KUPANG — Sebanyak 64 instansi di Nusa Tenggara Timur mengerahkan personelnya untuk menyalurkan paket bantuan pangan dan pendidikan ke 23 titik sasaran di Kota Kupang. Aksi kemanusiaan ini dilepas langsung oleh Gubernur NTT Emanuel Melkiades Laka Lena bersama Wakil Gubernur Johni Asadoma di halaman Gedung Sasando, Rabu pagi (12/8).
Ratusan aparatur sipil negara (ASN) dan pegawai lintas instansi tampak memadati halaman kantor gubernur. Mereka mengenakan kemeja putih dan celana hitam, berbaur dengan para penggerak aksi yang mengibarkan bendera papan catur putih-hitam sebagai tanda pemberangkatan armada bantuan.

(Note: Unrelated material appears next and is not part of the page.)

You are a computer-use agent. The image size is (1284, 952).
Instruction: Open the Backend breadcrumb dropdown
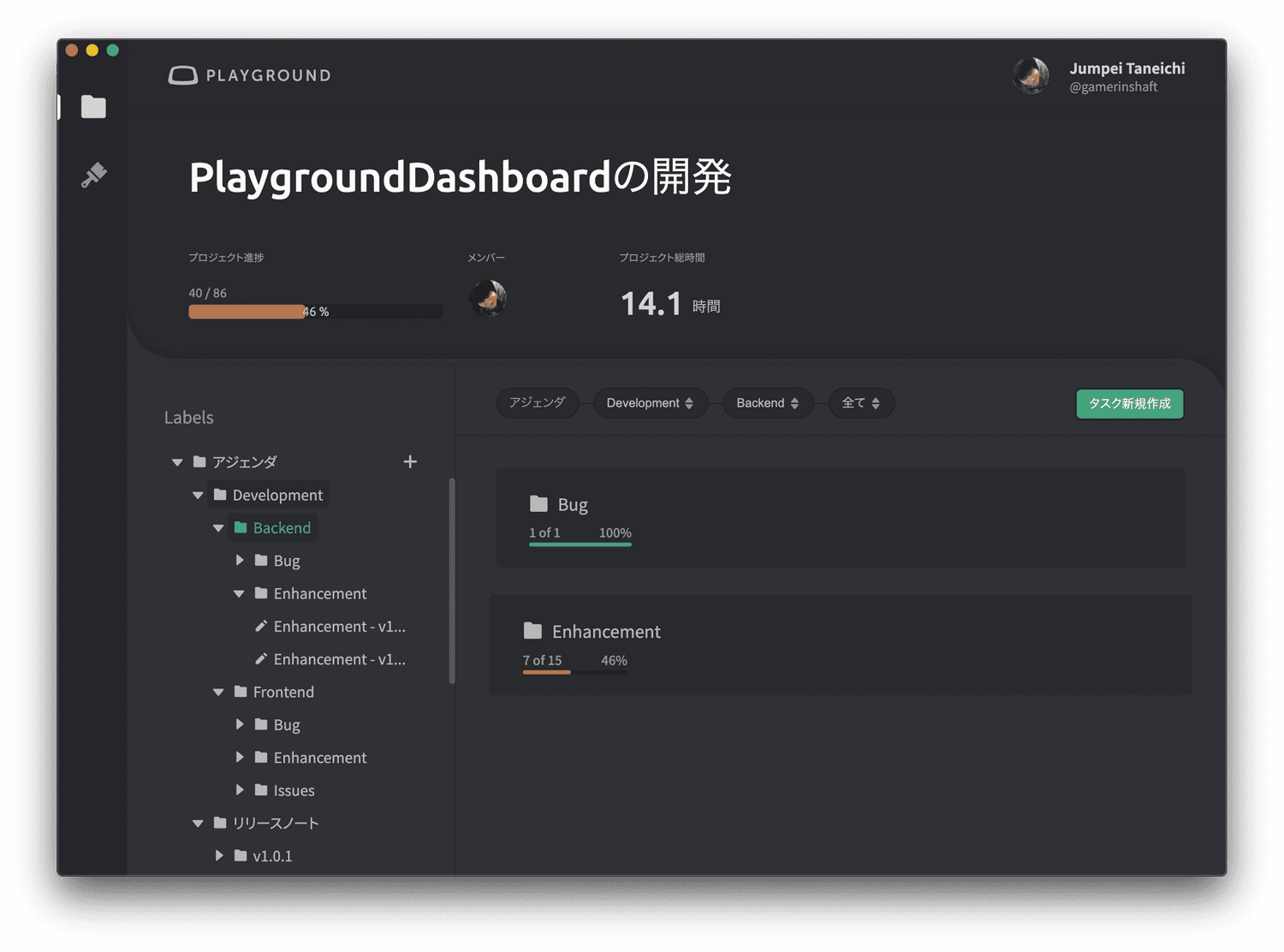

Bantuan Menyasar Panti Asuhan Hingga Warga Binaan Lapas
Paket bantuan yang disalurkan berisi beras, telur, susu, kacang hijau, bahan harian, hingga perlengkapan sekolah. Titik penyaluran mencakup 21 panti asuhan, yayasan, dan komunitas sosial, ditambah dua lembaga pemasyarakatan di Kupang.
Dua lapas yang menjadi sasaran adalah Lembaga Pemasyarakatan Perempuan Kelas IIB Kupang dan Lembaga Pembinaan Khusus Anak (LPKA) Kelas I Kupang. Kolaborasi ini melibatkan organisasi perangkat daerah (OPD) Pemprov NTT, BUMN, BUMD, hingga instansi vertikal.
"Kemerdekaan Harus Terasa Sampai ke Hati yang Membutuhkan"
Dalam sambutannya di lokasi acara, Gubernur Melki Laka Lena mengingatkan agar perayaan kemerdekaan tidak berhenti pada kegiatan upacara bendera. Ia mendorong seluruh jajaran untuk menghadirkan dampak sosial yang bisa dirasakan langsung masyarakat.
"Kemerdekaan bukan hanya tentang upacara. Kemerdekaan harus terasa sampai ke hati mereka yang sedang membutuhkan," tegas Melki Laka Lena di hadapan jajaran pejabat dan peserta pelepasan.
Pernyataan tersebut menjadi penegas arah kebijakan Pemprov NTT dalam menyambut HUT ke-81 Republik Indonesia, yang jatuh pada tahun 2026. Kegiatan ini dirancang sebagai wujud konkret pemaknaan atas kemerdekaan bangsa.
Aksi Sosial Jadi Tradisi Tahunan Pemprov NTT
Pelepasan armada bantuan ini menjadi rangkaian awal dari serangkaian kegiatan menyambut hari kemerdekaan di tingkat provinsi. Para penggerak aksi bersama pimpinan daerah turut hadir dalam prosesi yang berlangsung di teras gedung ikonik tersebut.
Melalui penyaluran serentak ke berbagai penjuru kota, Pemprov NTT berharap semangat kemerdekaan dapat dirasakan merata oleh seluruh lapisan masyarakat, termasuk mereka yang berada di balik jeruji besi. Kegiatan ini sekaligus memperkuat sinergi antarinstansi dalam menghadirkan layanan sosial bagi warga.